Extract affected code structures from git diff output for Java, Kotlin, and Python files.

Overview

This tool parses git diff --full-index -U999999 output, extracts complete before/after source code, and identifies which code structures (classes, methods, functions, members) are affected by the changes. It outputs structured YAML showing affected code structures for both before and after versions.

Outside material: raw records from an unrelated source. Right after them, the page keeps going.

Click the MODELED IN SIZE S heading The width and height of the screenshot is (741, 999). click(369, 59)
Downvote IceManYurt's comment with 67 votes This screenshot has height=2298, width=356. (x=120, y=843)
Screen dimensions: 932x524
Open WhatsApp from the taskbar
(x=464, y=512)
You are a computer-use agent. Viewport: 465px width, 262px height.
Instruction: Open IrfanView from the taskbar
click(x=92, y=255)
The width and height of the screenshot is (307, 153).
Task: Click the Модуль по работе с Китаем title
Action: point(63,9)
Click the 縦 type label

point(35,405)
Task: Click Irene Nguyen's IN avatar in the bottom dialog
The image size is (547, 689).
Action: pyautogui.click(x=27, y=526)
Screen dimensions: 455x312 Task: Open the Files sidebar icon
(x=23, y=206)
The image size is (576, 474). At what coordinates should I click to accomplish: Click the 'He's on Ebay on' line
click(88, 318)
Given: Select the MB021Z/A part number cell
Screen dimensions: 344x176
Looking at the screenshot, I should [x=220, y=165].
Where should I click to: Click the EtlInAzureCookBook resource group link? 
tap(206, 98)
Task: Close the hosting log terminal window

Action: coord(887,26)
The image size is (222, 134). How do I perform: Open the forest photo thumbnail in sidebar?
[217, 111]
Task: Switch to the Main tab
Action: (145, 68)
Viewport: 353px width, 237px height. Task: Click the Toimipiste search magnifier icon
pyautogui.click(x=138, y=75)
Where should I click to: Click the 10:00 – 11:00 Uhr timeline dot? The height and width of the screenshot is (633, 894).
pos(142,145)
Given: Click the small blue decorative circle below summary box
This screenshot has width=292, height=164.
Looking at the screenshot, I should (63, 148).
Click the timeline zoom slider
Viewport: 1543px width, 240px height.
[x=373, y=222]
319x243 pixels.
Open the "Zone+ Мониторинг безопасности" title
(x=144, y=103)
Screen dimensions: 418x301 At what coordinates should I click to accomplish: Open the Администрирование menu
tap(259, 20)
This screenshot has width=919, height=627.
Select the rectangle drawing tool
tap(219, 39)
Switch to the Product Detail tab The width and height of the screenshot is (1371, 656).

Additionally, the tool can extract reference relationships between affected nodes (method calls, field accesses, type references, etc.) to support impact analysis and precise code review.

Installation

From PyPI

pip install diff-code-change-range

From Source

git clone <repository>
cd diff-code-change-range
pip install -e .

Requirements

  • Python 3.9 or higher
  • Dependencies:
    • unidiff>=0.7.0 - Parse unified diff format
    • tree-sitter>=0.20.0 - Parse source code
    • tree-sitter-java>=0.20.0 - Java grammar for tree-sitter
    • tree-sitter-kotlin>=0.3.0 - Kotlin grammar for tree-sitter
    • tree-sitter-python>=0.21.0 - Python grammar for tree-sitter
    • pyyaml>=6.0 - YAML output

Usage

Basic Usage

Read diff from stdin:

git diff --full-index -U999999 | diff-code-change-range

Read diff from file:

diff-code-change-range path/to/diff.patch

CLI Arguments

diff-code-change-range [-h] [-v] [diff_file]

Positional Arguments:
  diff_file         Path to diff file (default: read from stdin)

Optional Arguments:
  -h, --help        Show help message and exit
  -v, --version     Show version and exit

Example Usage

# Generate diff with full context and pipe to tool
git diff --full-index -U999999 HEAD~1 | diff-code-change-range

# Save output to file
git diff --full-index -U999999 > changes.patch
diff-code-change-range changes.patch > analysis.yaml

# Use as Python module
python -m diff_code_change_range < changes.patch

Python Example

Input Python file:

class Calculator:
    def __init__(self):
        self.result = 0
    
    @classmethod
    def create(cls):
        return cls()
    
    async def compute(self):
        return self.result

def main():
    calc = Calculator()

Output structure:

before: []
after:
  - name: calculator.py
    type: file
    line_range: [1, 13]
    children:
      - name: Calculator
        type: class
        line_range: [1, 10]
        children:
          - name: __init__
            type: method
            line_range: [2, 3]
            children:
              - name: result
                type: member
                line_range: [3, 3]
          - name: "@classmethod create"
            type: method
            line_range: [5, 6]
          - name: async compute
            type: method
            line_range: [8, 9]
      - name: main
        type: function
        line_range: [12, 13]

Reference Extraction

The reference module can extract relationships between affected code nodes:

from diff_code_change_range.reference import extract_references, AffectedScope, AffectedNode, NodeType

before_code = {
    "com/example/Service.kt": '''
class Service {
    fun process() {
        validate()
    }
    fun validate(): Boolean {
        return true
    }
}
'''
}

after_code = {...}  # After version

scope = AffectedScope(
    before=[...],  # AffectedNode tree
    after=[...]
)

result = extract_references(before_code, after_code, scope)

# Access references
for ref in result.before_references:
    print(f"{ref.source} -> {ref.target} ({ref.type.value})")

# See what changed
for ref in result.added_references:
    print(f"Added: {ref.source} -> {ref.target}")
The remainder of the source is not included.